## PASSAGE PROVIDED
[START]

Report: Nearly 100 courts in Ohio failed to report felons to background check database on time

The Cincinnati Enquirer's Jesse Balmert and Chrissie Thompson are reporting that hundreds or perhaps even thousands of felons in Ohio could still be allowed to pass a background check to purchase a firearm, all because dozens of Ohio courts are delinquent - sometimes by months or even years - in their responsibility to upload some paperwork.

The report notes that when someone is convicted – or in some cases, indicted – of a disqualifying offense, a local court is supposed to report that name to the Ohio Bureau of Criminal Investigation within a week. With an online system, this takes about five minutes.

The Federal Bureau of Investigation uses that state database for its background checks on guns. And when those records aren't sent, the FBI has no way to know about a disqualifying offense that should prohibit a person from passing a background check. (The article notes the state's database is also used in background checks for schools, foster parents, concealed handgun licenses and private employers)

From the article:

A similar glitch allowed Devin Kelley, a dishonorably discharged U.S. Air Force veteran, to purchase the gun he used to kill 26 and injure 20 more at a South Texas church last year. In that instance, the military failed to flag Kelley as a person banned from owning a gun.

In Ohio, court officials across the state have behaved similarly, failing to submit names to the country's gun-purchase background check system, an Enquirer review of records from the Ohio attorney general's office found.

State law requires courts to update the list of individuals barred from buying firearms at least once a week. But some courts went months or years without an update – without facing any repercussions, according to state audits.

...

Without an up-to-date background check system, a gun shop owner would have no way of knowing a buyer is legally prohibited from purchasing a gun. Each court delay in submitting a name increases the risk that someone purchases a gun illegally, someone who may already have a history of violence. It's hard to say how many names were held off the system over the years.

The Enquirer report provides a link to find out which courts are delinquent in their reporting. Click here to access the list.

[END]

## EXERCISE SET
- A) In the report on Ohio courts and the background check database, how soon after a disqualifying conviction is a local court supposed to report the name to the Ohio Bureau of Criminal Investigation?
- B) Rewrite the report on Ohio courts from "A similar glitch" to "owning a gun.", swapping "church" for "school".
- C) Write the next part of the report on Ohio courts that fail to send felon names to the background check database, picking up after its final sentence.

## DATA EXCERPT
[START]

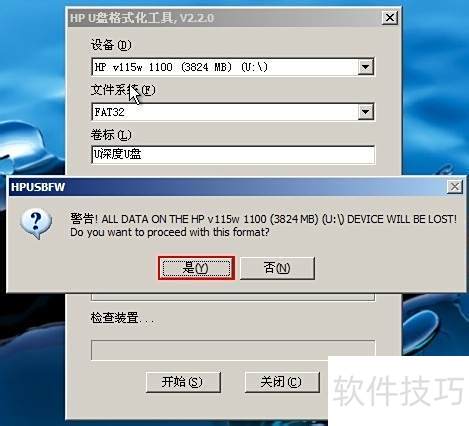Click the ALL DATA WILL BE LOST warning message
This screenshot has height=426, width=469.
(263, 225)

[END]

## ANSWERS GIVEN
- A) Within a week.

- B)
A similar glitch allowed Devin Kelley, a dishonorably discharged U.S. Air Force veteran, to purchase the gun he used to kill 26 and injure 20 more at a South Texas school last year. In that instance, the military failed to flag Kelley as a person banned from owning a gun.

- C)
Again, from the article:

In the past three years, at least 90 Ohio courts have gone months without reporting people who are prohibited from owning a gun. Of those delinquent courts, 15 were common pleas courts, which handle the state's most serious offenses. Some courts didn't report names for more than a year.

Their excuses? A court official in East Cleveland said she was too busy to report people banned from owning a gun or even to allow the state to pick up the paperwork to enter names into the database manually.

"It would take too much time to go through the paperwork and her court does not have the money to make that many copies," a state audit reported in March 2017.

Court officials in Oakwood, a city outside Dayton, had put paperwork in a drawer and done nothing with it for months, a state audit reported last November. The Cleveland Municipal Court had not reported convictions for months because its password expired, according to state records from November 2016.

The state's worst offender was Marion County's Common Pleas Clerk of Court. Five times in two years, officials from the attorney general's office called the court, wondering why they had gone months without submitting any names to the background checks system. Marion County staff complained of technology problems and insufficient personnel to complete the task. Staff repeatedly refused help from the state.

The court's clerk, Julie Kagel, is in charge of the filing. She acknowledged the court had periods of several months in which it did not send in names. Mailing paper submission is "cumbersome," Kagel told The Enquirer.

But don't worry. Kagel told the paper she IS concerned about the risk that a convicted felon is able to buy a gun because of the court's delay...

Unfortunately, Ohio law contains no penalty for courts that fail to make timely submissions to the background check system.

In 2011, more than one-fourth of felony convictions weren't reported to state officials to disqualify felons from obtaining guns, according to a November 2015 report on the problem.

After complaints, the Ohio Supreme Court and BCI created the electronic system to allow local courts to upload lists of disqualified people automatically. It launched in 2015, and local courts needed only to opt-in.

The problem? Some courts' technology doesn't work with the state's new system. Only 47 of the state's more than 350 common pleas, municipal and county courts report their convictions automatically using this tool, an Ohio Supreme Court spokeswoman said.

This problem is unconscionable, and it MUST be fixed.

We now know government officials at every level - from the Broward County Sheriff to the FBI - failed in their duties to prevent the killer from carrying out his acts in Parkland, FL. And thanks to the Cincinnati Enquirer, we also now know that our government is failing us here in the Buckeye State.

Yet some - including responsible parties in government - are all-too eager to blame and punish law-abiding gun owners who had absolutely nothing to do with this sick act.

There should be no more talk of laws which only punish the law-abiding. There should be no talk of mandating government control over private sales of guns between individuals.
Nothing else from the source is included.